Sharing your work as a software engineer inspires others, invites feedback, and fosters personal growth, Suhail Patel said at QCon London. Normalizing and owning incidents builds trust, and it supports understanding the complexities. AI enables automation but needs proper guidance, context, and security guardrails.
Suhail Patel presented Shine Bright as an IC: Growing Yourself as Your Company Grows where he spoke about growing oneself as a software engineer.
It’s important to present your work to provide inspiration to others and gather perspectives, Patel said. Sometimes you do open yourself up for challenge, but that can also be a growth opportunity to learn about any assumptions you might have made that don’t quite hold true.
Showcasing your work can be through writing and blog posts, and also by giving technical talks and presentations, as Patel explained:
Often I hear people saying their work is not novel or groundbreaking. I argue most of our work in the industry is derivative. Being able to form ideas together, whether they are original or inspired by others with credit, is key.
Normalizing incidents matter, Patel mentioned. Nothing goes perfectly in projects and bets that engineers take, especially as these projects get large in scope and complexity, he said. The reaction and response to incidents is super critical:
I’d argue it’s make or break in terms of trust building.
Being vocal about what went wrong and how you intend to fix it and under what time frame can be massively helpful, even for the smallest of issues, Patel said. It’s all about owning the problem. A good problem resolution can turn into a positive advertisement for the broader context of work. As leaders, we also need to install this mentality into fellow team members, he said.
Patel also spoke about the challenges with AI in software development. Every day, we see statistics and claims that some huge percentage of code in some organisations is being written with AI. AI-based tools allow people outside of the software engineering discipline to put their own little automations together in a powerful manner.
Similar to how we coach and mentor new engineers into the field, we need to make that investment into our prompts to teach them about organisational coding patterns and libraries and tools, and context, Patel said. Many people are dismissing the use of AI because it doesn’t write perfect code or do the right thing on round one, with very little context, he added.
We had entire talks at QCon London where the theme was not leaving the door open to your critical information, Patel said. Having the right security and operational guardrails means engineers can harness the power of LLMs without being slowed down, he concluded.
InfoQ interviewed Suhail Patel about showcasing their work and using AI in software development.
InfoQ: How can software engineers showcase their work?
Suhail Patel: You can get started by sharing your work internally. A common pattern I like to use for internal documents is I explicitly call out whether something is in draft and whether you are inviting feedback or just sharing it for outward context and visibility that you are thinking of a problem.
For internal presentations, it doesn’t need to be polished or curated unless you are presenting to an unfamiliar audience.
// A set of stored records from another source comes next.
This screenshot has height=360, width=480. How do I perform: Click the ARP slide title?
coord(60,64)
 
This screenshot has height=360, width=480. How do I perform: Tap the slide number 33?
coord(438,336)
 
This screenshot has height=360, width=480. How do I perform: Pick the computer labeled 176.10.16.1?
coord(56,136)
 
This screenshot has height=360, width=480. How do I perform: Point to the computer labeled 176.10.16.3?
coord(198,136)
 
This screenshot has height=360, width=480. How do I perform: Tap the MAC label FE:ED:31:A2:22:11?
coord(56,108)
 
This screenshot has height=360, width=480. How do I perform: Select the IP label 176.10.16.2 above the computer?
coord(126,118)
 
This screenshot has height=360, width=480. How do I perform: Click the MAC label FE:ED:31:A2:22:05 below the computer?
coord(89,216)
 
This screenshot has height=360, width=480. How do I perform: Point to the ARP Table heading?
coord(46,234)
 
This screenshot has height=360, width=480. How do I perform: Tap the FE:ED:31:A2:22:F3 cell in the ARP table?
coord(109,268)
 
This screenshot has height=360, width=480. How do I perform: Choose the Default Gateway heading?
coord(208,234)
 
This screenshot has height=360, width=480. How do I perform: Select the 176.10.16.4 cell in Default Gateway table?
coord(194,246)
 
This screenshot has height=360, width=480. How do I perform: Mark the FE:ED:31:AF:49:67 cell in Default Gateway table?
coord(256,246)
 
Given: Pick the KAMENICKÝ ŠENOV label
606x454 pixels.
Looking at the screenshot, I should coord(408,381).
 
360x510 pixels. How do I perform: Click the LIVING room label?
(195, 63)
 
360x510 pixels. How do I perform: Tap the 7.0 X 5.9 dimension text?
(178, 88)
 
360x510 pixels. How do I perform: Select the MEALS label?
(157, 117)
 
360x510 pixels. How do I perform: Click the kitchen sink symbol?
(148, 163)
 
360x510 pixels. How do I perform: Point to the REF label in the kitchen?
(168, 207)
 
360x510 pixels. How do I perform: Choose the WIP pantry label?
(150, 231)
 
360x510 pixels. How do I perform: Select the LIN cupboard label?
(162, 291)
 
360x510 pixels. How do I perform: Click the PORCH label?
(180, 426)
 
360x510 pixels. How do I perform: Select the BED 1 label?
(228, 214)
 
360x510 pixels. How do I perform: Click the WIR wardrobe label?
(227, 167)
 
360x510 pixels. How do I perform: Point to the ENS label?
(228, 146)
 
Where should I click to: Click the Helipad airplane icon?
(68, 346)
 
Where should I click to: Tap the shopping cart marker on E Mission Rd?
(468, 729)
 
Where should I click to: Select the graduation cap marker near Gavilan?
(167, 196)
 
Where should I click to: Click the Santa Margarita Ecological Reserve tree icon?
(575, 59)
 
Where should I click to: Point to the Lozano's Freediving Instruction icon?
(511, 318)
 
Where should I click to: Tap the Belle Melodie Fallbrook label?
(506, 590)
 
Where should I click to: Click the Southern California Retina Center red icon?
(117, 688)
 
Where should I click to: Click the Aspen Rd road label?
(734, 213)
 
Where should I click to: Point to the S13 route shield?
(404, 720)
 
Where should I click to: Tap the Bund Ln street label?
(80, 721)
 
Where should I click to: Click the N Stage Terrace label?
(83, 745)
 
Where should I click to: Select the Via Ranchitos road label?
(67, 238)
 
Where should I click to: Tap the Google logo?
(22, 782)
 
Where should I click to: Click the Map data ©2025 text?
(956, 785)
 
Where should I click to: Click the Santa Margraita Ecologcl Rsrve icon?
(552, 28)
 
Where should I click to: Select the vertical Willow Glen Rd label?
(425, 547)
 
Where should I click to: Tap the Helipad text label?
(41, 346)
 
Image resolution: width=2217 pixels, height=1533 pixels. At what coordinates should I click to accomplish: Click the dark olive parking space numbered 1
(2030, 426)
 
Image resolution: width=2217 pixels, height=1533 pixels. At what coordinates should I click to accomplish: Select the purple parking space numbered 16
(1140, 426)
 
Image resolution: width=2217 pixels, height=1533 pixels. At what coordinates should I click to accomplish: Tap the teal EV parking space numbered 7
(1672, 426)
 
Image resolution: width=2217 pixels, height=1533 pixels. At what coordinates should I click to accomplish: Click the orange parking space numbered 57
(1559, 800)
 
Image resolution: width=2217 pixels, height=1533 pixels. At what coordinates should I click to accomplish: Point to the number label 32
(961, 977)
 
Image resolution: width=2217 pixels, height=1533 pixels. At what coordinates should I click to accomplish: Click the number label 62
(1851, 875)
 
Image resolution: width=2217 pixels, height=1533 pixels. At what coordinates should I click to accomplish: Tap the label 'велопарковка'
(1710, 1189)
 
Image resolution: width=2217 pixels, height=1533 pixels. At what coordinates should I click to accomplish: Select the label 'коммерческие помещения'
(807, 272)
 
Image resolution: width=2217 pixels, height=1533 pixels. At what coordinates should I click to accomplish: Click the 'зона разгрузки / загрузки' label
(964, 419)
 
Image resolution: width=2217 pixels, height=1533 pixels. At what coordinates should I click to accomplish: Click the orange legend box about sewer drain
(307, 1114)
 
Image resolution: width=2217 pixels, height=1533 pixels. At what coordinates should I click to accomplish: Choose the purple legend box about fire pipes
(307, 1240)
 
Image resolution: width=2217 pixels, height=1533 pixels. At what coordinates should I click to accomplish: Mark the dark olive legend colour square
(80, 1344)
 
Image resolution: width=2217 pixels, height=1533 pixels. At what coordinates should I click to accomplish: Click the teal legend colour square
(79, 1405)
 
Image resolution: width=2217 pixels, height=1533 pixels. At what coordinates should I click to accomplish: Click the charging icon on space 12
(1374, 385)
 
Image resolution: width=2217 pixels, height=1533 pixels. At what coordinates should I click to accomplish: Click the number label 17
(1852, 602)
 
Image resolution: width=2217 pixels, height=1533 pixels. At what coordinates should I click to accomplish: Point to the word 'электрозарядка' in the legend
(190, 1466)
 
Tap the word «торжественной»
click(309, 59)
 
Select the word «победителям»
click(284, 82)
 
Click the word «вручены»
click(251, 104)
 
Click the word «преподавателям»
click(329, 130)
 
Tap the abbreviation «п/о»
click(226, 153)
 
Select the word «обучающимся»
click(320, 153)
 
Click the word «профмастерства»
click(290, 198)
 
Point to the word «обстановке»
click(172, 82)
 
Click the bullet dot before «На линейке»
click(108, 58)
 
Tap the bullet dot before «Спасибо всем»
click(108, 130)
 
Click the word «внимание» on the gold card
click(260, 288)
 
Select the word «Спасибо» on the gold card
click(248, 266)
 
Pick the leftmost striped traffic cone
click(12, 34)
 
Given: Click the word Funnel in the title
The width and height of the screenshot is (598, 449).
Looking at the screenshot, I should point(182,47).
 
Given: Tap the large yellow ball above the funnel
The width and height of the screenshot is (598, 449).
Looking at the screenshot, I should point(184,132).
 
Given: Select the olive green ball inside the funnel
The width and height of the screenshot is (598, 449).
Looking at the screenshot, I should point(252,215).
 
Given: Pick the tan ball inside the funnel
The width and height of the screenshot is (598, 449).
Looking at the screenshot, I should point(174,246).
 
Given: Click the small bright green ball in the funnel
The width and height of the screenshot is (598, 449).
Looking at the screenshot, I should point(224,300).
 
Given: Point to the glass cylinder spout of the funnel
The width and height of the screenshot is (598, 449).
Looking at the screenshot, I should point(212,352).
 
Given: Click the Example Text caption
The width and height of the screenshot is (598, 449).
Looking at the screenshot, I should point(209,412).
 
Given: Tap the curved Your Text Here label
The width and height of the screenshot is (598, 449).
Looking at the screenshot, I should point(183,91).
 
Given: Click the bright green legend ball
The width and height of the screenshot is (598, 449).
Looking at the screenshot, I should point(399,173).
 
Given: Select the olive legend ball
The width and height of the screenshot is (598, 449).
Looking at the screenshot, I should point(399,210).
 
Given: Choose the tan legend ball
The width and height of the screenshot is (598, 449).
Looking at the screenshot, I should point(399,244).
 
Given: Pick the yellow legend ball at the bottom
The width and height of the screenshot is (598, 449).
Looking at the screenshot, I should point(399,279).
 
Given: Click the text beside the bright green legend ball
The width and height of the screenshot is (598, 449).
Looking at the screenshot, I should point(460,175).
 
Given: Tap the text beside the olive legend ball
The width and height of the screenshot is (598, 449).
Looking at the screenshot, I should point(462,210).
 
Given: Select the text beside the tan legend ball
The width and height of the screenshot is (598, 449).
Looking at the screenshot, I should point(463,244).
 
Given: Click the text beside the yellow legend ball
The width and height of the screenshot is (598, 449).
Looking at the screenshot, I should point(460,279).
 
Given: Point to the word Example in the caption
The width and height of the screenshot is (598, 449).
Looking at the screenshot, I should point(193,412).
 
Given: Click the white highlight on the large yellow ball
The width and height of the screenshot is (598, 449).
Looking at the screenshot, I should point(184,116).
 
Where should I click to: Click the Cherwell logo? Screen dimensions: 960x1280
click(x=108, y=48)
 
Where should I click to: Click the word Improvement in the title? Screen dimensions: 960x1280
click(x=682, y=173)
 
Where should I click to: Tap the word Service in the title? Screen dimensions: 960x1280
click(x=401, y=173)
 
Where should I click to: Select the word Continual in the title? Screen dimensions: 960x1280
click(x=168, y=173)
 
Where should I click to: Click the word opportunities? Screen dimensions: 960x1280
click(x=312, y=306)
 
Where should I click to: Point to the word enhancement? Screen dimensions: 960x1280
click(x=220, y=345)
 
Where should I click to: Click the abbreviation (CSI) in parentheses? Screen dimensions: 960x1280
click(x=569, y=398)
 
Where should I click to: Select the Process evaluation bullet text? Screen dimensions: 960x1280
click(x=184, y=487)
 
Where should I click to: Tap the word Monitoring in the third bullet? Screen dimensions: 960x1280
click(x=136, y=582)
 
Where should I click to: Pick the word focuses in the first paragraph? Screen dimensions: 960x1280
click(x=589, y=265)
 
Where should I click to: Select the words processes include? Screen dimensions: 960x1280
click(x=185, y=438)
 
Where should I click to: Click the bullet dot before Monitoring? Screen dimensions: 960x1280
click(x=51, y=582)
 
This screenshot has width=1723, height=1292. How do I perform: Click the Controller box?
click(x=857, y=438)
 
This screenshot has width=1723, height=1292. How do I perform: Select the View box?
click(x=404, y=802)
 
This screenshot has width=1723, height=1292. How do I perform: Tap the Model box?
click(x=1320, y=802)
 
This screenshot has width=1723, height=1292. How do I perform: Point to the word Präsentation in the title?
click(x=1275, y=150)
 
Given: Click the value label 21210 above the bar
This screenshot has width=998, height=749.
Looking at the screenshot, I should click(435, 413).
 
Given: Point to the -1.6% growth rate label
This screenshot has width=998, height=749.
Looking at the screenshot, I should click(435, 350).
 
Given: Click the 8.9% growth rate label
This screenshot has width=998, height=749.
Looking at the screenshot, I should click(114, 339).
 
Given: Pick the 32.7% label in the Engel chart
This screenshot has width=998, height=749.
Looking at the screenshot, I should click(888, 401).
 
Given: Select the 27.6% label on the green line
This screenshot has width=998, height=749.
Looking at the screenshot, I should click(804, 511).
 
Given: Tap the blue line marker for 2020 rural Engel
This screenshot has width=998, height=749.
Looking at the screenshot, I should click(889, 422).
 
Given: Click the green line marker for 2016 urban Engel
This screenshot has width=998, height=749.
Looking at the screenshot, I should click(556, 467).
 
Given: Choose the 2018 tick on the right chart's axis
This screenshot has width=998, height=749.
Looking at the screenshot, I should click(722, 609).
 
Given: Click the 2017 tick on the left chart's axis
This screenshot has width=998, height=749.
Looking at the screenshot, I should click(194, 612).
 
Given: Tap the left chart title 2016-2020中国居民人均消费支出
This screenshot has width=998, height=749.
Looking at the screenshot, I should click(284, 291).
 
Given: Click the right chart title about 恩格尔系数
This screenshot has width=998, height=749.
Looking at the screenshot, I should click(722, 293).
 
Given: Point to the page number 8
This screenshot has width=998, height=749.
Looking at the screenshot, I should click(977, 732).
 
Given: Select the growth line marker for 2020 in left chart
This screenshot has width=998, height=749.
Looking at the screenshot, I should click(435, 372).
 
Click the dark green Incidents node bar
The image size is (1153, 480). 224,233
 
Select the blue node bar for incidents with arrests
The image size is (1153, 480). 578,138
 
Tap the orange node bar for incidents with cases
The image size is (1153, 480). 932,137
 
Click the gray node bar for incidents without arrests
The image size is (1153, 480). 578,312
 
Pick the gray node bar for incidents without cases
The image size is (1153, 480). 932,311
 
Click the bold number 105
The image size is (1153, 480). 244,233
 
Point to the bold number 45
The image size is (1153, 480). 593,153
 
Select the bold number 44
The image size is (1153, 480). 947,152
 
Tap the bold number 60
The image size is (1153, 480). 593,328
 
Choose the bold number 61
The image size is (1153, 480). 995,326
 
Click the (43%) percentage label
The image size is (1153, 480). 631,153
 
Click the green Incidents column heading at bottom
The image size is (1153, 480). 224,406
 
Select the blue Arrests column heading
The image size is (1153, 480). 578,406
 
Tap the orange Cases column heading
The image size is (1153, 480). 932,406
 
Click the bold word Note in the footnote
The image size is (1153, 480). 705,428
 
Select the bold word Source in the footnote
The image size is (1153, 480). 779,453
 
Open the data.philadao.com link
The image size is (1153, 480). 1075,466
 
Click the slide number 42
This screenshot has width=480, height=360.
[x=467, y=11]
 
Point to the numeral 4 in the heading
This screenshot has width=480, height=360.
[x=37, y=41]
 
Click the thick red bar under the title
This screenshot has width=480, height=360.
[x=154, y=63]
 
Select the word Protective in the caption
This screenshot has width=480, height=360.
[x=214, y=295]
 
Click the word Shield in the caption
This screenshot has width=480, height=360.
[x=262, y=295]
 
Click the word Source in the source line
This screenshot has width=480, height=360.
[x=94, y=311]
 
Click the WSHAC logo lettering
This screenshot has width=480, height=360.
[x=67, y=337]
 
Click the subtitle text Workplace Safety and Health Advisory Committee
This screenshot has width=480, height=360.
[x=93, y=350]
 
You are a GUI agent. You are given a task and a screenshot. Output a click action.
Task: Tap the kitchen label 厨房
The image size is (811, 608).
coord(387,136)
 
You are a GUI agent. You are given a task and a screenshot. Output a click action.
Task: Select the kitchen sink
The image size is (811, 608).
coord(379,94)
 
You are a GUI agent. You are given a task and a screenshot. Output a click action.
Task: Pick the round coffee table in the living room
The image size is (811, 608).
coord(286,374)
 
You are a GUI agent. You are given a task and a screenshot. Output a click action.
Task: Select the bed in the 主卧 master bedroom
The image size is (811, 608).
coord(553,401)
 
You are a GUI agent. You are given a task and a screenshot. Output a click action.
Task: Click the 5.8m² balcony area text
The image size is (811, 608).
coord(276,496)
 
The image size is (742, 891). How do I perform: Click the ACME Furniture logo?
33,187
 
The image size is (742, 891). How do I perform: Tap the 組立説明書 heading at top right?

Some of the best internal talks I’ve seen have been the unconference style where there’s a 15-20 min context setting and then Q&A discussion or working through in a group.
InfoQ: How do you deal with the challenges with AI in software development?
Patel: My priority is making sure that our capabilities and platform are enablers for others in the company to realise their vision. We build interfaces and APIs that have access to scoped and minimal bits of data for LLMs, and continue to be very deliberate in code review.
A key bit of investment over the years at Monzo has been static analysis tooling for common bugs and vulnerabilities, and I think that investment is continuing to pay off in spades as these are part of mandatory checks.
Our goal is to develop software (with or without AI involved) safely with all the guardrails up.